Jack Gantos
Writing What I Know & Finding Joey Pigza
https://www.scholastic.com/teachers/authors/jack-gantos/
By Jack Gantos
I started writing when I was in second grade. I kept journals and wrote in them obsessively about everything I saw and felt and wondered. I wrote about kids I knew. I remembered conversations I'd heard and put those in my journal.
For me, it had nothing to do with writing, and everything to do with privacy. I lived in a household with three siblings. The fact that the diary had a strap and a lock and key was the most exhilarating thing about it. It was like a lockbox or a pirate's chest. It was one little corner of the world that I had control over.
When I was in college, I wrote my first books for kids. I thought I could write about anything alligators, for example. But I didn't know anything about alligators, so that book wasn't very good. It didn't get published. But then I wrote about a cat I owned. It became a book called Rotten Ralph, which was published and became popular.
After I got wise to writing about what I know, I reread my childhood journals and began to use my early writing as inspiration for more complete stories about my adventures, my family, and school.
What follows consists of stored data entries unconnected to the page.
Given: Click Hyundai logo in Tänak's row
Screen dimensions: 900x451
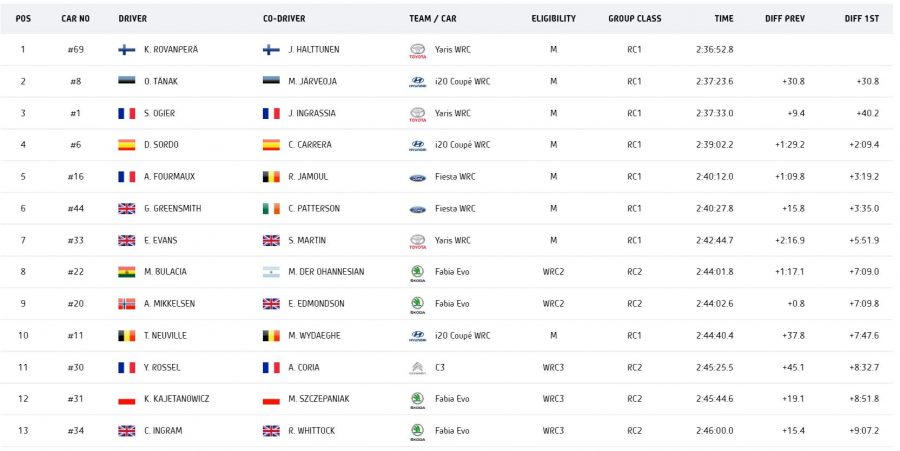Looking at the screenshot, I should click(x=417, y=81).
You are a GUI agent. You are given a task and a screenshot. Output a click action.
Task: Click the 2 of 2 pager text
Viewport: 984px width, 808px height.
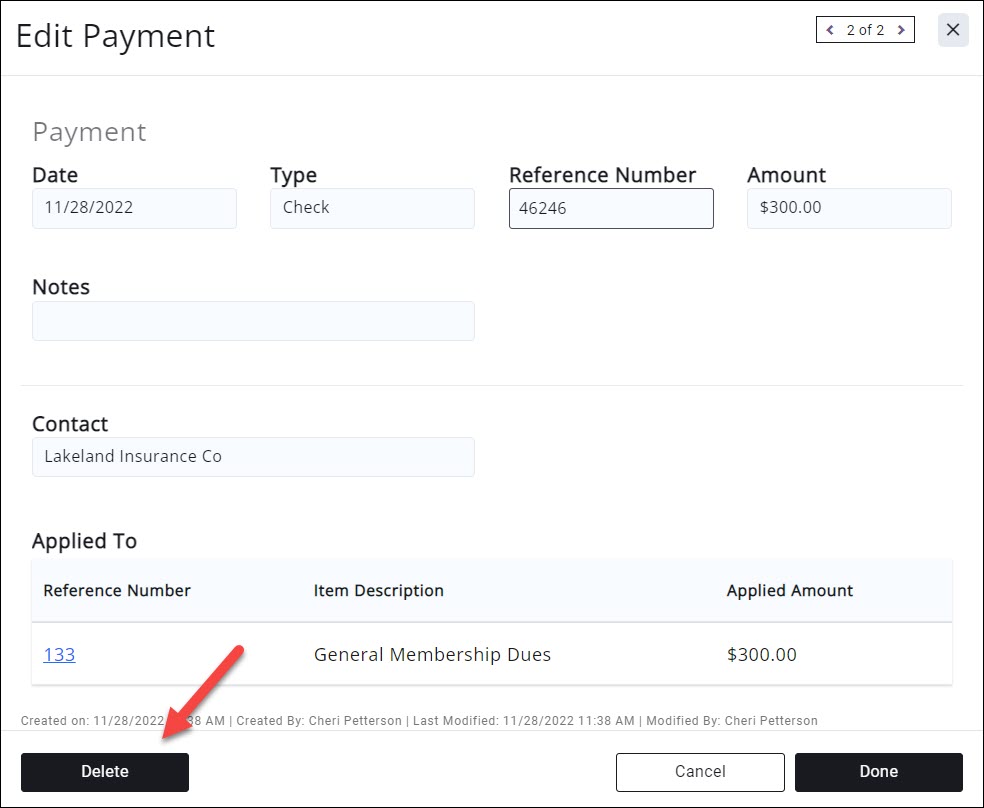coord(865,30)
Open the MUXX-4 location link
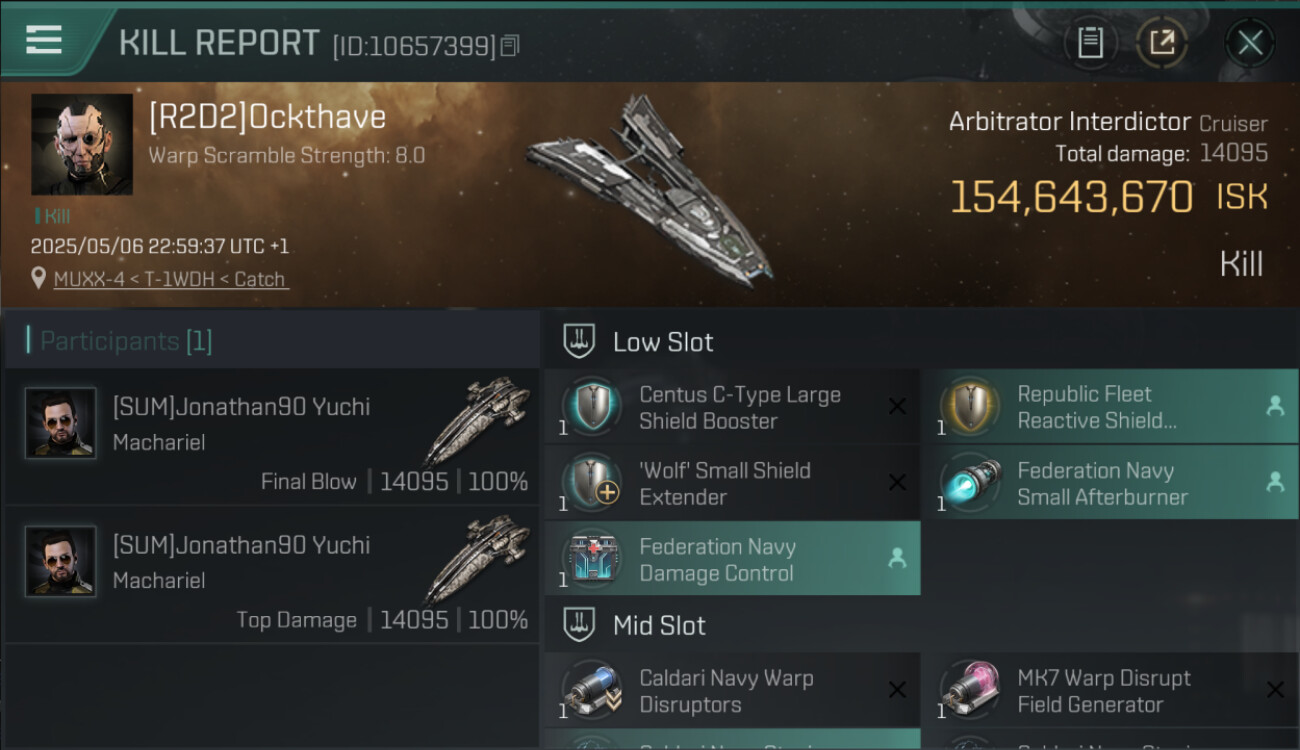The image size is (1300, 750). point(171,279)
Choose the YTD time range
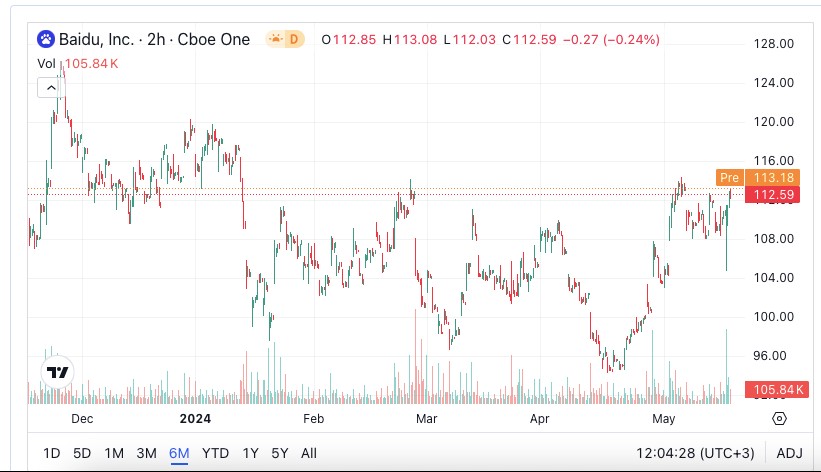Viewport: 821px width, 472px height. (x=215, y=453)
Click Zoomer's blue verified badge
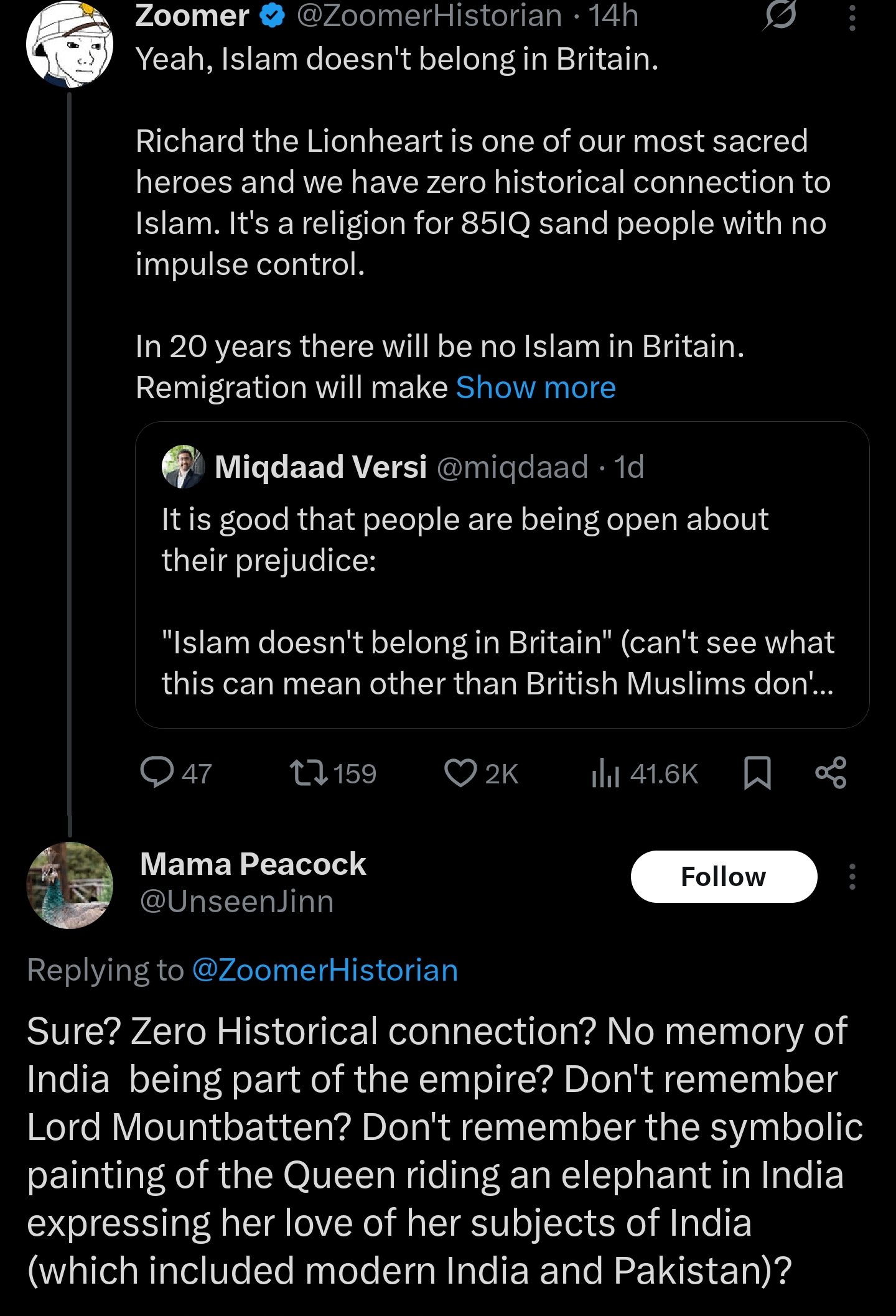The height and width of the screenshot is (1316, 896). [272, 16]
Those became the four Jack Henry books: Jack on the Tracks, Heads or Tails, Jack's New Power and Jack's Black Book.
I got the idea for Joey Pigza when I was visiting a school in Pennsylvania, talking about writing. This kid was sitting in the front row (teachers tend to put the really active kids in the front) spinning around on the seat of his chair. He was really smart and having a blast. I would start to tell a joke, and he would figure out the punch line and say it before I could. He was finishing my sentences! He was having fun, but then he changed. He became quite worried. “Teacher, teacher!” he called out. “I forgot to take my medication!” She pointed to the door and out he ran. I could hear him slapping every locker as he ran down the hall to the nurse's office.
I'd known kids like this when I was a kid. We moved 40 times when I was growing up, and I was always changing schools. Because I was never in one place very long, I didn't make a core group of friends. So, I ended up hanging out with the unusual kids. Some of these kids were very, very active. I liked them because they were smart and funny and clever and didn't appear to have any dull moments in their lives.
So, the spinning, locker-slapping Pennsylvania kid brought back some memories. I still write and draw in my journal every day. And when I got home from my school visit, I wrote a description of the “active” boy in the front row. The next day, I read it and liked it, so I wrote more. And Joey Pigza was born! At first, I wrote about him in the third person (using “he”). But it didn't sound right. Then, I started writing about his life as if I were Joey I wrote in the first person (using “I”). It was really Joey's book, and that's what I wanted!